Although it has nothing direct to do with health, I am now studying calligraphy and ink painting. I started both in the spring of 1970. Ink paintings by famous Zen priests have distinctive characteristics. I am very much attracted to painting pictures of Bodhidharma (the twenty-eighth patriarch in line from Shakyamuni Buddha and the first Zen patriarch in China), who was born long ago in southern India. It is said that he was an unusual child from his early years. According to a traditional story, Bodhidharma's father once showed his sons a jewel and asked them what they thought of it. Bodhidharma's elder brothers commented on its beauty and luster. Bodhidharma, however, said, "Humanity is more precious than this jewel, and the greatest thing in the world is the Law." Bodhidharma's very name means "enlightenment to the Law." Later in his life, Bodhidharma traveled to China, where he meditated for nine years facing a wall. Because the greatness of the spirit of this man is something that we ought to learn from, I use him as a subject for my pictures.

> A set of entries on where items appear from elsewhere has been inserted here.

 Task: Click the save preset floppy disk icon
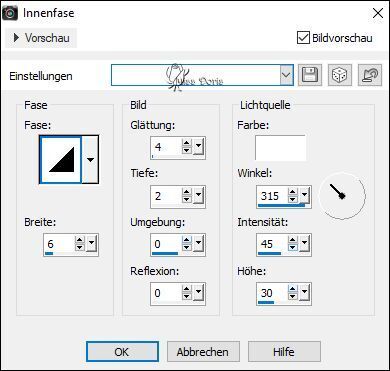coord(310,76)
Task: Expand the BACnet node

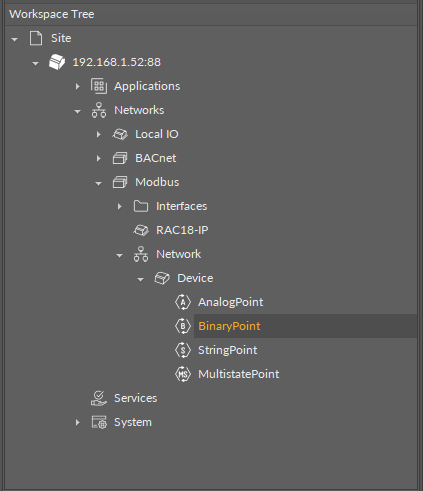Action: pyautogui.click(x=99, y=158)
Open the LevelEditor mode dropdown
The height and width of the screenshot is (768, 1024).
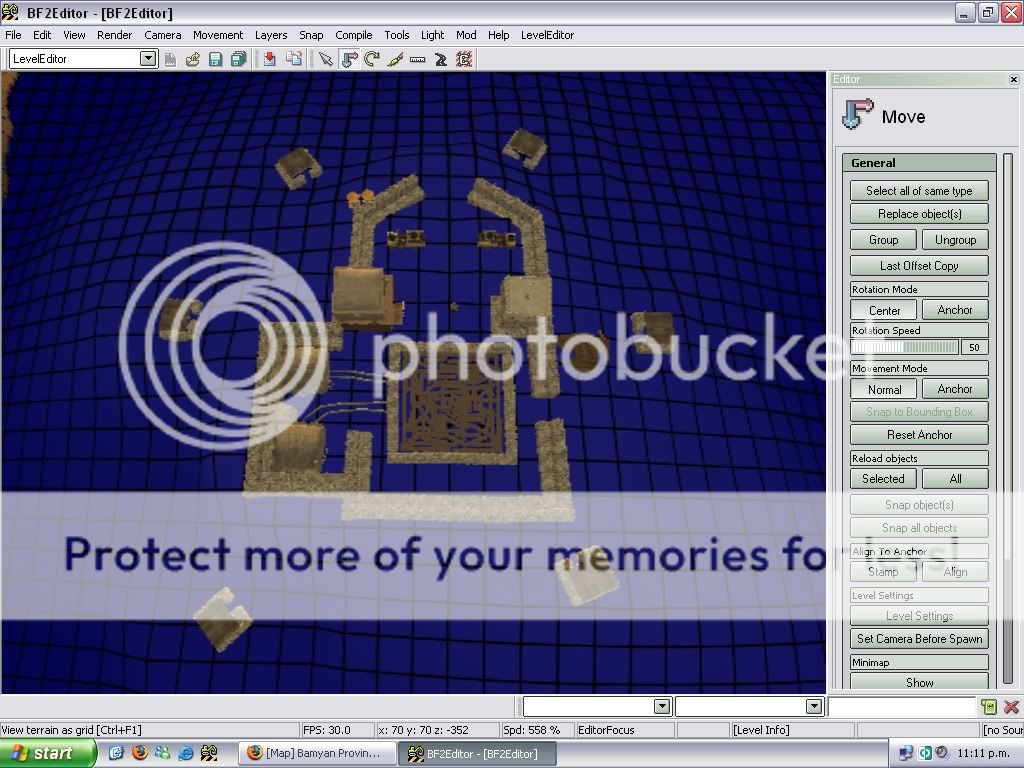(148, 59)
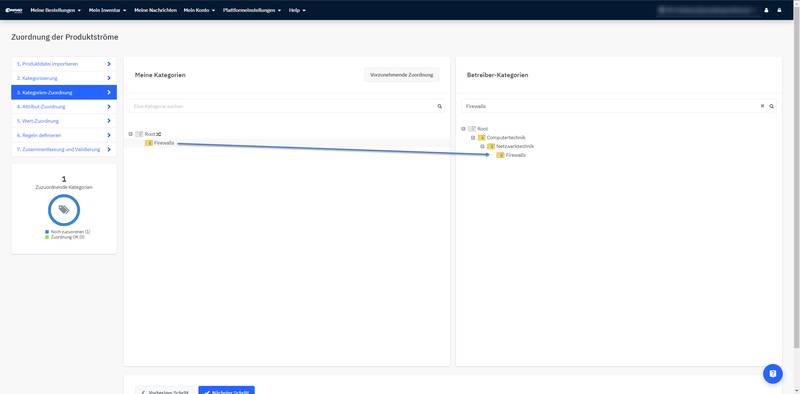Click the Nächster Schritt button
This screenshot has height=394, width=800.
point(227,390)

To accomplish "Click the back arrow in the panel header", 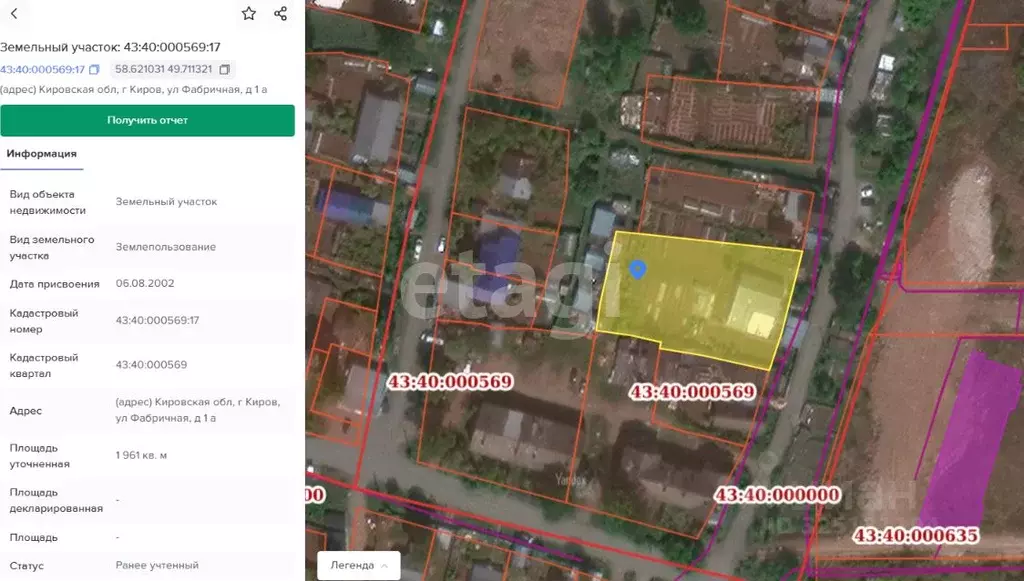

On painting days, I do five or six pictures. Though the ink is called monochrome black, in fact it is said to have five different tonal qualities. Making each picture express what I want it to say is not a simple task. But I feel refreshed and composed after working on a picture when I have been able to enter the realm of total concentration known as samadhi. People suspect that my back must hurt after kneeling for a long time on the tatami to paint. Actually, however, I always feel physically and mentally better after a painting session. I intend to go on painting pictures of Bodhidharma because the remembrance of his nine years of meditation is both warning and encouragement for me in my work in the name of the World Conference on Religion and Peace.